The key fields an agent uses:
- `identifier` — the dataset ID, used as a path parameter in all other API calls
- `title` — human-readable name (e.g. "Dialysis Facility - Listing by Facility")
- `description` — what the dataset contains
- `theme` — array of topic categories (e.g. `["Dialysis facilities"]`)
- `modified` — last update date
- `nextUpdateDate` — when the next scheduled refresh lands
- `distribution[].downloadURL` — direct CSV download link (same data as the API, faster for bulk pulls)
## Fallbacks (when the best call isn't enough)
- **Need to discover datasets without knowing an identifier** → `curl "https://data.cms.gov/provider-data/api/1/metastore/schemas/dataset/items"` returns the full catalog. Fetch this once per session, parse into a dict keyed by `identifier`, and search client-side. Do not re-fetch.
- **Need records inside a dataset, not just metadata** → `curl "https://data.cms.gov/provider-data/api/1/datastore/query/23ew-n7w9/0?limit=3"` returns paginated records. This is a separate capability from catalog browsing.
## Pitfalls
- The URL prefix is `/api/1/`, not the base domain alone. Every call must go to `https://data.cms.gov/provider-data/api/1/{path}` — omitting the `/api/1/` segment produces a 404.
- The full catalog (`/items` with no identifier) is a large response. Always prefer `/items/{identifier}` when you have the ID. When you must browse, fetch once and index by `identifier`.

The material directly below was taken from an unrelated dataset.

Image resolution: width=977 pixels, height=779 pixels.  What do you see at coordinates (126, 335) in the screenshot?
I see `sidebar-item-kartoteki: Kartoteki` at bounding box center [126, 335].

- `nextUpdateDate` is a scheduled date, not a guarantee — datasets sometimes publish late or skip a cycle.
- `distribution[].downloadURL` points to a CSV with identical data to the API. For pulling an entire dataset (all nursing home records in a state, for example), the CSV sidesteps pagination entirely and is faster.
## One-line summary for the user
I can look up CMS Provider Data datasets by identifier or browse the full dataset catalog — no authentication required, but prefer the single-dataset call when you have an ID.